WHAT YOU HAVE TO DO:
Please copy the entries below word for word, from the line with "How do I perform: Open" to the line with "click(x=130, y=288)", including both of those lines and nothing else.
(begin)
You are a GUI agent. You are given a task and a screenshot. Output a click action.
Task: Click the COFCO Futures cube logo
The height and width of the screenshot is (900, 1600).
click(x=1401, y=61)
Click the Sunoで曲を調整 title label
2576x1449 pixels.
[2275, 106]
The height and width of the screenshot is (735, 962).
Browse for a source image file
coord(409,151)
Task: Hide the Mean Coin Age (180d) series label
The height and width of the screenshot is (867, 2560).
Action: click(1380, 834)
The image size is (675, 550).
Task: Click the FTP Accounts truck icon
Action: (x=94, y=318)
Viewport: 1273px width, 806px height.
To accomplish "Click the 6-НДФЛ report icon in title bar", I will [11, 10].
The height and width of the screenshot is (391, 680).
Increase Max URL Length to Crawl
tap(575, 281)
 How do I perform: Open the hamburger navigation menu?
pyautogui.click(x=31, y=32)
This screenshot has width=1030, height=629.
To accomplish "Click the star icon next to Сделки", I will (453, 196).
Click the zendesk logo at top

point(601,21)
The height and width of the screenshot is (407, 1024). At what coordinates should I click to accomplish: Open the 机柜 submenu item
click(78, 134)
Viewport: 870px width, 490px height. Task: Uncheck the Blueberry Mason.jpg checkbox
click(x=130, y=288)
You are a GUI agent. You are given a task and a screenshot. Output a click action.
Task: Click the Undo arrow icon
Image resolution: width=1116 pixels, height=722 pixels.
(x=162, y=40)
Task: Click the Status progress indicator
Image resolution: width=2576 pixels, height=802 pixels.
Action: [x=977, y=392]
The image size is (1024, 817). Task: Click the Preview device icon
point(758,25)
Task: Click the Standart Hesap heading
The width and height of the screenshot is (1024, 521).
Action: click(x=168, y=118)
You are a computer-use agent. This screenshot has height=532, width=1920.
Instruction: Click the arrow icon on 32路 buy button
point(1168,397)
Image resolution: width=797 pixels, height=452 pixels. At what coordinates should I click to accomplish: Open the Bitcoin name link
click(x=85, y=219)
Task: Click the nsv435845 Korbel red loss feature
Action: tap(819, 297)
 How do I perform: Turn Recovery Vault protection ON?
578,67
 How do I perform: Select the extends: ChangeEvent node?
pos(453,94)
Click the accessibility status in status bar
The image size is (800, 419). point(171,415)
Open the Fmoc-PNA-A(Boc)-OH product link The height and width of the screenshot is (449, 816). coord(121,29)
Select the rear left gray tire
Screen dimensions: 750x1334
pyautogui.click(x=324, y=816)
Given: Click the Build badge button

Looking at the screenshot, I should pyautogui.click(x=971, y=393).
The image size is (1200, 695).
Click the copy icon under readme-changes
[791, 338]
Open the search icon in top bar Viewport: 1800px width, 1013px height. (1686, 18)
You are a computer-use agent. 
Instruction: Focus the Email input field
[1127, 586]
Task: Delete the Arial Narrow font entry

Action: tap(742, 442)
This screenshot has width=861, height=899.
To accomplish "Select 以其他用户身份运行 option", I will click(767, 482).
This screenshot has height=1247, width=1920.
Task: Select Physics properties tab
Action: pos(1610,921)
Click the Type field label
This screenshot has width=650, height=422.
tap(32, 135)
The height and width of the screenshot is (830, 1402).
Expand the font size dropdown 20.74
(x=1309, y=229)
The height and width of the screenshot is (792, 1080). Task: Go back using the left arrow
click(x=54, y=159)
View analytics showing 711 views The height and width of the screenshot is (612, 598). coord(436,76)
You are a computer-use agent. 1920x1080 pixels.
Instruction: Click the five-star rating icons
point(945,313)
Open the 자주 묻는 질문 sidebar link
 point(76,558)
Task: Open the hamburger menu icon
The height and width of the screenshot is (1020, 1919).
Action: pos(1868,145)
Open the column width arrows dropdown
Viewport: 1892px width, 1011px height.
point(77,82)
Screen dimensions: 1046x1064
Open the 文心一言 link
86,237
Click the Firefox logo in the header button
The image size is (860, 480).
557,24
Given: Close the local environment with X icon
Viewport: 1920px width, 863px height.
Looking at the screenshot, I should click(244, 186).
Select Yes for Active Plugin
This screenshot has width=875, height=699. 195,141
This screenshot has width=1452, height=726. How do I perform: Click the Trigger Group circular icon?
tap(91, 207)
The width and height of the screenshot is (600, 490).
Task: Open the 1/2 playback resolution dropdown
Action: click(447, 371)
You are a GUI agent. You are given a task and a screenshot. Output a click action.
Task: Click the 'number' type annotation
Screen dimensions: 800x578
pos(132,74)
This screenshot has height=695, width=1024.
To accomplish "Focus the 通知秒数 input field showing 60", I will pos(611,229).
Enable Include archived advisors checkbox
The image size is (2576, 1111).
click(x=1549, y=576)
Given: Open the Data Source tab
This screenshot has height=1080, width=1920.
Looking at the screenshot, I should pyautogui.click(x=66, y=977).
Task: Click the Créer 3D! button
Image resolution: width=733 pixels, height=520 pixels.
(end)
CORRECT ANSWER:
 How do I perform: Open the hamburger navigation menu?
pyautogui.click(x=31, y=32)
This screenshot has width=1030, height=629.
To accomplish "Click the star icon next to Сделки", I will (453, 196).
Click the zendesk logo at top

point(601,21)
The height and width of the screenshot is (407, 1024). At what coordinates should I click to accomplish: Open the 机柜 submenu item
click(78, 134)
Viewport: 870px width, 490px height. Task: Uncheck the Blueberry Mason.jpg checkbox
click(x=130, y=288)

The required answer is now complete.